Armande avait beaucoup de traits de caractères fâcheux, pas si rares à vrai dire, qu’il acceptait en bloc comme les clés absurdes d’une ingénieuse devinette.
Vladimir Nabokov, La transparence des choses, Fayard, pp. 98-99.
Le foie gras. On l’étale
sur des toasts. Délicat, onctueux
Le clavecin de toutes les cirrhoses
La sainte vierge en culotte de velours
Alain Malherbe, Diwan du piéton, Le Dé bleu.
profond comme le fer de bêche et large comme un vicomté de matou
sans limite par le haut seulement où la lune roule et parfois fend
lieu connu inconnu où courir où se lover un continent un trou
Michel Besnier, tiré à part, Folle Avoine, p. 1.
La philosophie est indispensable à l’homme. Un adulte sans philosophie est grotesque. Il faut savoir trouver son chemin vers elle. Courage et perspicacité.
Henri Michaux, « La vie dans les plis », Œuvres complètes (2), Gallimard, p. 165.
Ce serait une raison — il en est d’autres — à l’envie subreptice de crever en qui j’ai trouvé, de bonne heure, une très attentionnée, douce et persuasive compagne.
Pierre Bergounioux, L’héritage. Pierre et Gabriel Bergounioux, rencontres, les Flohic, p. 72.
Mes sentiments dépendent du langage que je choisis.

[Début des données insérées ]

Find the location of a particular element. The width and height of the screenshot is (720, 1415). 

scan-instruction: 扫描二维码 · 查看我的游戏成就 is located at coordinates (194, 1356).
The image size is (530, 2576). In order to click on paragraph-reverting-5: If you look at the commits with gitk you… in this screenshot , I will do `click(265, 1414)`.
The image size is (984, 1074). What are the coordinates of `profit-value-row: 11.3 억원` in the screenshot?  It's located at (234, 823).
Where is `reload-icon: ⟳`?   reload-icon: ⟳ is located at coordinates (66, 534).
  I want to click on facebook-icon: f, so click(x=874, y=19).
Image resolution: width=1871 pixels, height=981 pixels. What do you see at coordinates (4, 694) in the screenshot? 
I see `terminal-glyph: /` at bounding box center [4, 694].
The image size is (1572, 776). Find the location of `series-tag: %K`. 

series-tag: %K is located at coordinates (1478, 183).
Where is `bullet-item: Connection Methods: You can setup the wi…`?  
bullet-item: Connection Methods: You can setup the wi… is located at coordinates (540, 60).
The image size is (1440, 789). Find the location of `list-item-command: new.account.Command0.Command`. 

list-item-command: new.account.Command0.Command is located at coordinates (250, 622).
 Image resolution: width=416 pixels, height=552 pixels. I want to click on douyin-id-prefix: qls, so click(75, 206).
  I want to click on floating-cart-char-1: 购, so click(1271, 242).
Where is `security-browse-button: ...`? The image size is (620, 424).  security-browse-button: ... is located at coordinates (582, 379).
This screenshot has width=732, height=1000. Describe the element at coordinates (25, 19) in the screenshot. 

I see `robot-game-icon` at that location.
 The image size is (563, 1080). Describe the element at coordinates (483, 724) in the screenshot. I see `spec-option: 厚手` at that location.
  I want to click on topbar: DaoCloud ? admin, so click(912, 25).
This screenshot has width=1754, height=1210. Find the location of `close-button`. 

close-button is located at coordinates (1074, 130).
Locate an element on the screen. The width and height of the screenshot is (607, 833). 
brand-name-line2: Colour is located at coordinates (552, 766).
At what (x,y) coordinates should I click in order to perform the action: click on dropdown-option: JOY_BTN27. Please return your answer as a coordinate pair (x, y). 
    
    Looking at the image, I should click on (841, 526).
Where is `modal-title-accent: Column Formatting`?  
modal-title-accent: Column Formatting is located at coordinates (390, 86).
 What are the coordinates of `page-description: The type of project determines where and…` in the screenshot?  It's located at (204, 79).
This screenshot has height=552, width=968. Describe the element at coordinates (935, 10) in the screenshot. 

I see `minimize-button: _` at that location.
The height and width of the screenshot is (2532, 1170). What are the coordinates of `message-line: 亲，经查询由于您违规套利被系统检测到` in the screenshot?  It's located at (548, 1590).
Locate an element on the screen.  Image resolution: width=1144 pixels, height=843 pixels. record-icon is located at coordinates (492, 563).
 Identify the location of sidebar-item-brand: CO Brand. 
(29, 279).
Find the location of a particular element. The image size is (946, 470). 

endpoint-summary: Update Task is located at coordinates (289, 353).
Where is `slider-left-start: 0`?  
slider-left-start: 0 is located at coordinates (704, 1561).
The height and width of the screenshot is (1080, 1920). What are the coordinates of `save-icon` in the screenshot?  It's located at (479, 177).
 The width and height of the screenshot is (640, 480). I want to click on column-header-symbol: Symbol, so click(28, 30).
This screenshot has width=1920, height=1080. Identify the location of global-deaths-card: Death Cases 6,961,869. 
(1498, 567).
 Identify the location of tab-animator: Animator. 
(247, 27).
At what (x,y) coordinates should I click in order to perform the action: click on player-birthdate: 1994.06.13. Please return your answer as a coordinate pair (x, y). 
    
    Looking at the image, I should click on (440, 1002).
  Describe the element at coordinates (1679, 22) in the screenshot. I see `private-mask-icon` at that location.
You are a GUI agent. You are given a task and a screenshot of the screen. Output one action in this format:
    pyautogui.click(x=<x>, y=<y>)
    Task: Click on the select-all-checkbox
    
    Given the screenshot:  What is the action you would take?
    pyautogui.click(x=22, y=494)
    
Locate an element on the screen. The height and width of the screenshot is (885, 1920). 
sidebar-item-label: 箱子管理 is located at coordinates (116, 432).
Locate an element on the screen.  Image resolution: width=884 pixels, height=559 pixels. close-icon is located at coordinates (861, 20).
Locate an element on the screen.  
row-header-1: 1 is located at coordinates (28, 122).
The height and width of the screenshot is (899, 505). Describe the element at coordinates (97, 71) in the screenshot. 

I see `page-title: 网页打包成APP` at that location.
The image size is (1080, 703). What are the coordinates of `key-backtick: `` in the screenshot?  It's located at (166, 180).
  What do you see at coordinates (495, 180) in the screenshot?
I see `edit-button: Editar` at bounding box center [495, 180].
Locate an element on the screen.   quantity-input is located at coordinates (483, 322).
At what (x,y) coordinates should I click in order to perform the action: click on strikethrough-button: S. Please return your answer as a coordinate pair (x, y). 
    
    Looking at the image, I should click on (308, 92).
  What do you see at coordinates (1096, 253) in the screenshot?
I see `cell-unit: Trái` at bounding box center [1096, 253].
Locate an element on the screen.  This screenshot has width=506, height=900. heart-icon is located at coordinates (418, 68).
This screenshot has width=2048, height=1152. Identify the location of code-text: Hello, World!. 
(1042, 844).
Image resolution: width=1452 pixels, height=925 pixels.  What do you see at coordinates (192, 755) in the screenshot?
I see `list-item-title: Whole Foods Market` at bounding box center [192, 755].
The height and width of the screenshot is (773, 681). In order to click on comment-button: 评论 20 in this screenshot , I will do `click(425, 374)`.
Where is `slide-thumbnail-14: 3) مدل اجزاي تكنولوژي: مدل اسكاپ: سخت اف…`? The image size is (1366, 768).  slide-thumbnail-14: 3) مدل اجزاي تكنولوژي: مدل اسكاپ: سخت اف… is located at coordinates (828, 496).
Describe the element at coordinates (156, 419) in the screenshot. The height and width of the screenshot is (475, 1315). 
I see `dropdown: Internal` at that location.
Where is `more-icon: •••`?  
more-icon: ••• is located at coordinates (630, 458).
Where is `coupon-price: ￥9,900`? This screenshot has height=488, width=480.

Renaud Camus, « vendredi 16 avril 1976 », Journal de « Travers » (1), Fayard, p. 115.
Moralité : ce n’est plus le sentiment de supériorité religieuse, raciale ou nationale qui, sous nos latitudes, fait les antisémites, c’est la honte, la contrition, une mémoire en forme de casier judiciaire et le remords d’appartenir au camp des oppresseurs. Ainsi s’égare la mauvaise conscience ; ainsi bascule dans la monstruosité cette aptitude à se mettre soi-même en question qui a longtemps constitué le meilleur de l’Occident, son trait distinctif et sa principale force spirituelle.
Alain Finkielkraut, « Au pays du progressisme déconcertant », L’imparfait du présent, Gallimard, p. 235.
Après tout j’ai passé ma vie à éviter les miroirs ; pourquoi rechercher ceux que tend la critique, qu’elle soit professionnelle ou blogueuse ? D’un autre côté j’essaie de me convaincre, ces temps-ci, que je ferais bien de me forcer à les regarder, les miroirs, justement, si désagréable que cela soit. Ce l’est la plupart du temps, en effet, mais inégalement selon les miroirs — inégalement selon les heures, inégalement selon le degré de fatigue, inégalement selon la qualité du sommeil la nuit précédente, mais surtout selon les miroirs.
Renaud Camus, « jeudi 19 février 2009 », Kråkmo. Journal 2009, Fayard, p. 100.
En face, dans ce qui semble être une île inhabitée, une végétation rêche et hirsute, une broussaille courtaude de plantes rudérales vient battre la base remblayée des talus de ciment. Plutôt que de regarder ce fleuve — non, ce plan d’eau — mort et souillé, cette végétation de rebut qui sert de fourrure miteuse au béton (la société des plantes, grâce à l’homme, est maintenant dotée aussi de ses bidonvilles) rentrons à l’hôtel et couchons-nous. Et même pas de sommeil bien ivre sur la grève : le Rhône n’en a plus, tout comme il n’a plus d’autre mugissement que la double chaîne sans fin de véhicules de ses deux rives.
Julien Gracq, Lettrines (II), José Corti, pp. 16-17.
Le manche de la cognée, c’est typique, fut lui-même un enfant abattu.
Éric Chevillard, « samedi 11 mars 2017 », L’autofictif. 🔗
Les grands moments d’une vie, les beaux, les forts, tiendraient sur une alléchante bande-annonce. Mais il faut se taper tout le film.